*Material for this task:*
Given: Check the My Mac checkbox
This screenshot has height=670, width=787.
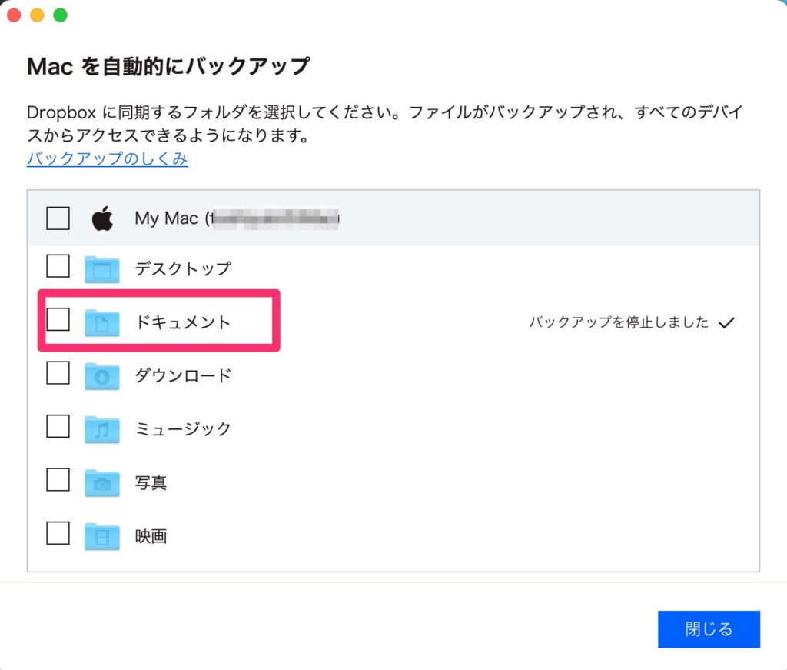Looking at the screenshot, I should [x=58, y=218].
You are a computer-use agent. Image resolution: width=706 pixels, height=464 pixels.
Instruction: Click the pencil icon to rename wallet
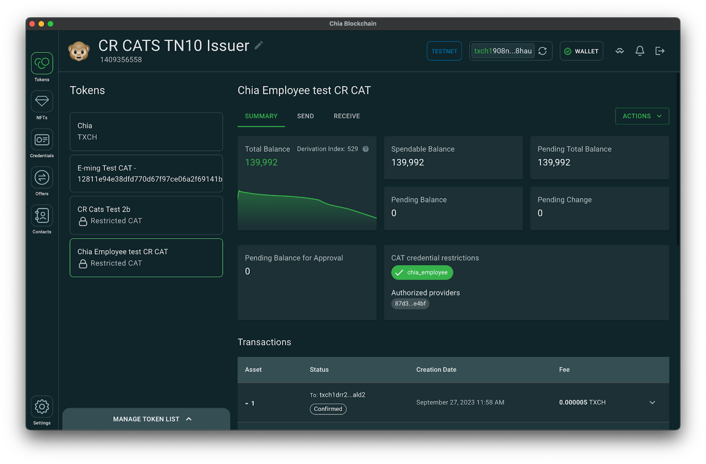tap(259, 45)
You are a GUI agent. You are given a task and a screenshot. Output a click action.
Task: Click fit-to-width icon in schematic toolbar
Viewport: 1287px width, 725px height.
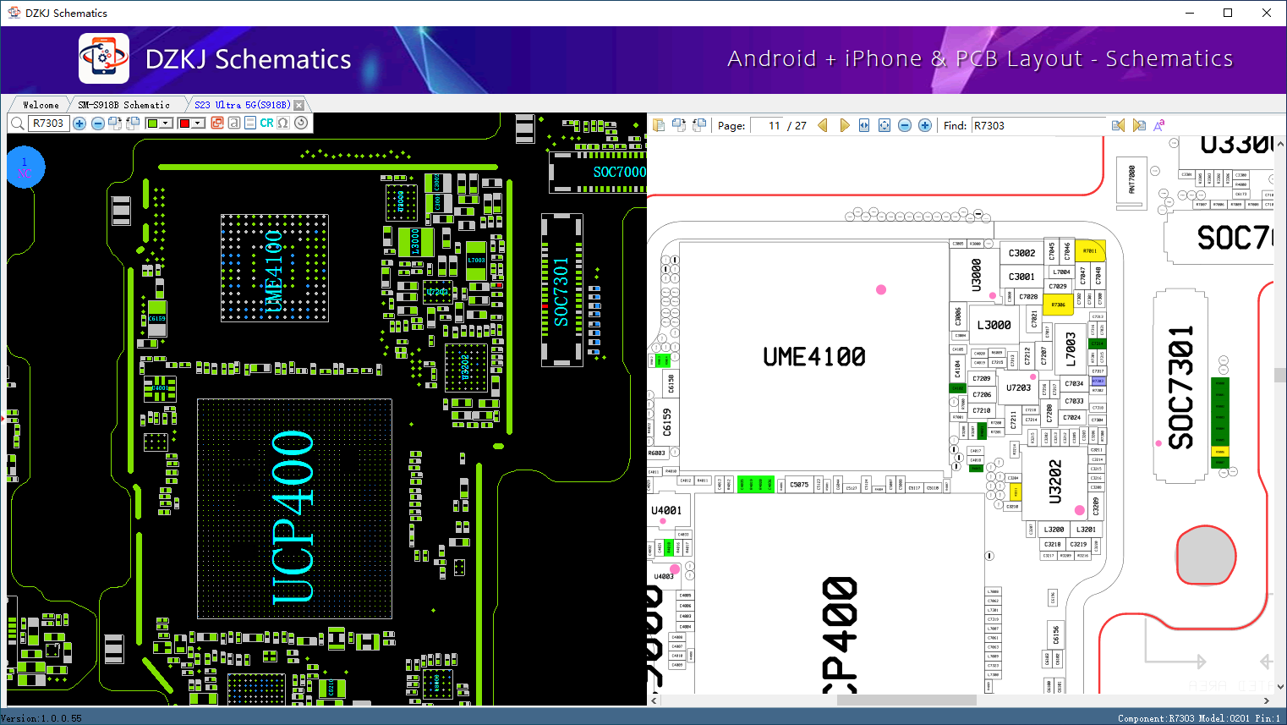(864, 125)
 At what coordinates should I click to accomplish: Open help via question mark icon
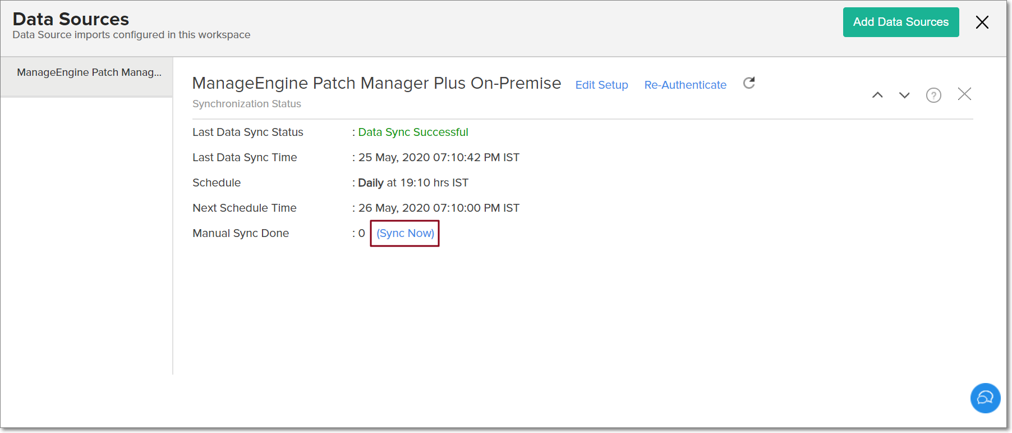coord(933,95)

*Problem to work on:* Pictures omitted, give the entries again exactly.

*Answer area:*
Given: Check the My Mac checkbox
This screenshot has height=670, width=787.
Looking at the screenshot, I should [x=58, y=218].
You are a computer-use agent. Image resolution: width=706 pixels, height=464 pixels.
Instruction: Click the pencil icon to rename wallet
tap(259, 45)
You are a GUI agent. You are given a task and a screenshot. Output a click action.
Task: Click fit-to-width icon in schematic toolbar
Viewport: 1287px width, 725px height.
(864, 125)
 At what coordinates should I click to accomplish: Open help via question mark icon
coord(933,95)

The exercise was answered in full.